Chronext, the Swiss platform for luxury watches founded in 2013 , strives to go public. It is planned to list the shares on the SIX Swiss Exchange in Switzerland in the International Reporting Standard. New shares from a capital increase are to be issued and existing shares held by certain shareholders shall be placed. The shares  shall be offered to private and institutional investors in Switzerland as well as institutional investors in certain other countries. Depending on the development of the stock markets, the IPO shall take place in the fourth quarter of 2021.

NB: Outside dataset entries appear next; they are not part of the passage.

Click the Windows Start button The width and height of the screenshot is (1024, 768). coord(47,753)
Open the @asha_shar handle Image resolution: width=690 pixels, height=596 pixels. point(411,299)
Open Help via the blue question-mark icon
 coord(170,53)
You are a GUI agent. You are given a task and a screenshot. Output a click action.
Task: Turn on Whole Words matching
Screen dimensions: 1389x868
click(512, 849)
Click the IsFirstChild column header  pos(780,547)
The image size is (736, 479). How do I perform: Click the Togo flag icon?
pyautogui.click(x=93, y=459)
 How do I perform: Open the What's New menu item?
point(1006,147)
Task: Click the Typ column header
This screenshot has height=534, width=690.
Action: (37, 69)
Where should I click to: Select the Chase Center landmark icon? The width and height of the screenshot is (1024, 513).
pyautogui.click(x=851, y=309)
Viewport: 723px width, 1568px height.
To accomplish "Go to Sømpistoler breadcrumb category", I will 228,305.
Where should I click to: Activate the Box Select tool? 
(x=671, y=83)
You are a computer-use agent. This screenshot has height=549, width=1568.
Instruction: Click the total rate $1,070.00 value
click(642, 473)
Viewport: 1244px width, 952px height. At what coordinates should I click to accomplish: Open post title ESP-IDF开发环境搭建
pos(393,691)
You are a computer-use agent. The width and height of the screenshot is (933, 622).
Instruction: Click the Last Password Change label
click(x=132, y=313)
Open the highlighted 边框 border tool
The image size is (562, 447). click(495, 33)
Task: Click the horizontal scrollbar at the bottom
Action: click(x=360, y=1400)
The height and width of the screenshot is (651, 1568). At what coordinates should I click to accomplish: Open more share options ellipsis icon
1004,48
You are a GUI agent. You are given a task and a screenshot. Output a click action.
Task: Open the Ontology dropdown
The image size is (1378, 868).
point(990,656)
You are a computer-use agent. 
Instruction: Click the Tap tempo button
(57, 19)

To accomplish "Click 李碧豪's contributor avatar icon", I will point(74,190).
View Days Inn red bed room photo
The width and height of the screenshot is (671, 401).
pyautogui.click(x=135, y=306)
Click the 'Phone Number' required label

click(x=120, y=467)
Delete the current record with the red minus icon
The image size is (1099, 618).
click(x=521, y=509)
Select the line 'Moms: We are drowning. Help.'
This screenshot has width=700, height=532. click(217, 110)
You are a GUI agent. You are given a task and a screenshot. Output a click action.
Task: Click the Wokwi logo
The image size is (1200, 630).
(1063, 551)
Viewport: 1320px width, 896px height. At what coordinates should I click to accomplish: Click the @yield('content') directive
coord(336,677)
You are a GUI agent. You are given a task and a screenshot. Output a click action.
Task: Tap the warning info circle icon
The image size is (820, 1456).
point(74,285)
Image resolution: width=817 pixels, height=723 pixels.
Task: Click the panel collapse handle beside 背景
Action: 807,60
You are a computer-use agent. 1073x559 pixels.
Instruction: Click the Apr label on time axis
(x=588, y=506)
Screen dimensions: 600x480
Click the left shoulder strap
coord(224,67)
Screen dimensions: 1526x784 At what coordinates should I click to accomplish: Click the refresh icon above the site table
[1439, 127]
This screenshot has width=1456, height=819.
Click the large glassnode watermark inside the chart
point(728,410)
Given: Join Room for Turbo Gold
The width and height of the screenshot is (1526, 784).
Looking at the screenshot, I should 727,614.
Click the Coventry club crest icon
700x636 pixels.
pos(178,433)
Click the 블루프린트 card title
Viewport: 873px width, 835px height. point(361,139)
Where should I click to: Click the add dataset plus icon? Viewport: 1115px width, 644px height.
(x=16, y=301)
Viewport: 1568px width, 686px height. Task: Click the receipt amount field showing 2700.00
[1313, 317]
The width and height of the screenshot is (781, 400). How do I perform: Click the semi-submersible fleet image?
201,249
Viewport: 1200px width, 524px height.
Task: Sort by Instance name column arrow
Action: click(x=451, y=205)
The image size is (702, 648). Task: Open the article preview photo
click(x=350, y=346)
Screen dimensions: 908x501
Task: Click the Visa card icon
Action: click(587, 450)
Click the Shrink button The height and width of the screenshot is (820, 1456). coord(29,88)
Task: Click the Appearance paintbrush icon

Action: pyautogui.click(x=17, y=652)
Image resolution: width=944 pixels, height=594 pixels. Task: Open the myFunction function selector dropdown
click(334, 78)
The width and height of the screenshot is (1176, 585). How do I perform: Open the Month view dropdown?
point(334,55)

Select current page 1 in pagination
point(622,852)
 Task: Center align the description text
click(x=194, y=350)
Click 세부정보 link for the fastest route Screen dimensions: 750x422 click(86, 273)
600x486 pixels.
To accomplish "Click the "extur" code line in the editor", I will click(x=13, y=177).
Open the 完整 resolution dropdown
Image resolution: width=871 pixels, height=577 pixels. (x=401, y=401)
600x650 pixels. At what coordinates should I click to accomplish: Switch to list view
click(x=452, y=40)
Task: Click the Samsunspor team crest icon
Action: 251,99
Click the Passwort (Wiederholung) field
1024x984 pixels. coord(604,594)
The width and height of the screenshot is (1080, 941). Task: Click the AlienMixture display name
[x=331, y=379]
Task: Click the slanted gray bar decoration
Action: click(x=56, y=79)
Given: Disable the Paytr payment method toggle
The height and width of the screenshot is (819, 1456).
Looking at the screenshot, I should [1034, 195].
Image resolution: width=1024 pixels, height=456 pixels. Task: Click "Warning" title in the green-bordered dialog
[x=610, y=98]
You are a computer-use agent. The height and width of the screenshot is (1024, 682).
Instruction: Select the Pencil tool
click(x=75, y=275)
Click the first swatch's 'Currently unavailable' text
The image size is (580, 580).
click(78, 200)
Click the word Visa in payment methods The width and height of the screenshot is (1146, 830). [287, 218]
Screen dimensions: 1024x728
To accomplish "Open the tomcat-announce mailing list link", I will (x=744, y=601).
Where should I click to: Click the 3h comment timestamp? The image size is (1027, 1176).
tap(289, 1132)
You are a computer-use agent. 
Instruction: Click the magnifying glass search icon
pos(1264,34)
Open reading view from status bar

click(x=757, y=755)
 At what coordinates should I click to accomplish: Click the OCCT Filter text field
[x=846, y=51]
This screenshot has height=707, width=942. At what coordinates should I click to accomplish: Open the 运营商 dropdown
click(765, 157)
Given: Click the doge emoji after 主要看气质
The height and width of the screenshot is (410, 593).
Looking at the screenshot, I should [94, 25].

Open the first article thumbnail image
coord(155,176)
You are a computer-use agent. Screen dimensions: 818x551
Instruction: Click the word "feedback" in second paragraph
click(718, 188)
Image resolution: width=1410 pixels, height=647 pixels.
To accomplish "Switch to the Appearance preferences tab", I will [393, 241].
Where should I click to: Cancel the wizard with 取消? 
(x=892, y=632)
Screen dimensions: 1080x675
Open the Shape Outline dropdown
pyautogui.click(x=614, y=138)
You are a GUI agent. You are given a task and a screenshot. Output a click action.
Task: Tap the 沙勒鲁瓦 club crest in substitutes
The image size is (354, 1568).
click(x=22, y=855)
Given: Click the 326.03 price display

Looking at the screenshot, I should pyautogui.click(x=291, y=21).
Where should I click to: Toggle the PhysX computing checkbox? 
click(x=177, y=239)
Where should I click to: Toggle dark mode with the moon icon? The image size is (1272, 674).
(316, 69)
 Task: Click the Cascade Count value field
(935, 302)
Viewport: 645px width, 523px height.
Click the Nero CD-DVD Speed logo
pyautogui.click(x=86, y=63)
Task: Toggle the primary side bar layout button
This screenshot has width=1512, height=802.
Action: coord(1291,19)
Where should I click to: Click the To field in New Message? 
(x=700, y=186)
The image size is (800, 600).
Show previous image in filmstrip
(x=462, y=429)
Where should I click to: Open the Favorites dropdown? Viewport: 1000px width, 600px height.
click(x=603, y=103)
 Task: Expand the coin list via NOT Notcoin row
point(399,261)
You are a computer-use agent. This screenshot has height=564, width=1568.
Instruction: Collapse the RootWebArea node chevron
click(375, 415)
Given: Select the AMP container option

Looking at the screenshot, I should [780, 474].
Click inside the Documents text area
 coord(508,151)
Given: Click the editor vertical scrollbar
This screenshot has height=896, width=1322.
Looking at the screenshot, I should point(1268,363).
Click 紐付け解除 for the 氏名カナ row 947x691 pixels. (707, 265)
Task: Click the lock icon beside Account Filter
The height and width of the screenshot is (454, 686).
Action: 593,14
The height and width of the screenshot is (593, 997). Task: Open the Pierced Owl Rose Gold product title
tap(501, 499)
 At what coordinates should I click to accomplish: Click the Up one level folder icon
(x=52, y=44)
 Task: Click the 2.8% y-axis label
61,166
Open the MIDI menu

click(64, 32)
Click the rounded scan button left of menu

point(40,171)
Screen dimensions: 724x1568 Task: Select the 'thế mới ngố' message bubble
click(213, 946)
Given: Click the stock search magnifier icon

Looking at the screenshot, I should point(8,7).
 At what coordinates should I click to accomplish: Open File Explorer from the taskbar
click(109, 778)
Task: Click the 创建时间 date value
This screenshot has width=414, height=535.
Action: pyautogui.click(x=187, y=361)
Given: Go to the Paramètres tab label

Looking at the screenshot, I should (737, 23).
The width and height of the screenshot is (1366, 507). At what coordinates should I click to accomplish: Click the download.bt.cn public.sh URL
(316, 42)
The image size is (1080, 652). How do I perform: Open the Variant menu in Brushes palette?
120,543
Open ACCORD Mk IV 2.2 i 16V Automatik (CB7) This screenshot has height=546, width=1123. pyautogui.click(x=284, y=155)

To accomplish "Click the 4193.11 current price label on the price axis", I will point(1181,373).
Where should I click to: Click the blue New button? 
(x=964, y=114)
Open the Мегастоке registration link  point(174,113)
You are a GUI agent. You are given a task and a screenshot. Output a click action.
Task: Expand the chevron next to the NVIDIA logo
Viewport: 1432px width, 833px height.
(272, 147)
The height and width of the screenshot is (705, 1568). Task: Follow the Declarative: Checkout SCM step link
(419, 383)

Capital Increase: 250mn CHF volume 

The capital increase associated with the transaction is expected to have a volume of approximately 250 million Swiss francs. In addition, existing shares of certain shareholders shall be placed on the market. This approach is common, since on the one hand fresh liquid funds flow into the company and on the other hand existing shareholder (e.g. founders or previous investors) co-offer some of their shares, but at the same time remain with the company with and thus strengthen the confidence of investors.

Greenshoe Option and Lock-up Period

For this purpose, so called lock-up periods are typically set, within which shares may not be sold. In the Chronext case, it is envisaged that the company  itself and the management, including the founders, will be subject to a lock-up period of 540 days, the members of the Board of Directors to a lock-up period of 360 days, the selling shareholders (except members of the Executive Board or the Board of Directors) to a lock-up period of 180 days and all other existing shareholders to a lock-up period of 60 days. In addition, in the case of Chronext, a so-called “Greenshoe Option” applies to the selling shareholders: they offer up to 15 percent of their shares during the IPO process for possible over-allotment. This shall help stabilize the share price in the period after the IPO, if needed.

Use of Funds: Organic Growth and Acquisitions

The financial resources from the Chronext IPO shall be used as follows:

 –  Organic growth (i.e. expansion and development of own business activities without acquisitions) by expanding the product range and expanding into new regions. Funds will also be invested in new”pick-up lounges” and in the company’s technology, in particular to better integrate with retailers and brands, to further develop a mobile application, as well as to build a technology needed to introduce additional products and services.

– Acquisition of companies mainly in the core markets as well as in the USA and    Asia.

– Increase in net working capital and reduction of debt.

The IPO is also intended to increase brand awareness, credibility, trust in and the profile of Chronext. The company also strives for greater financial flexibility, which will offer direct access to the capital markets – specifically: once public, further equity capital can be raised from investors in the future, for example through capital increases or convertible bonds.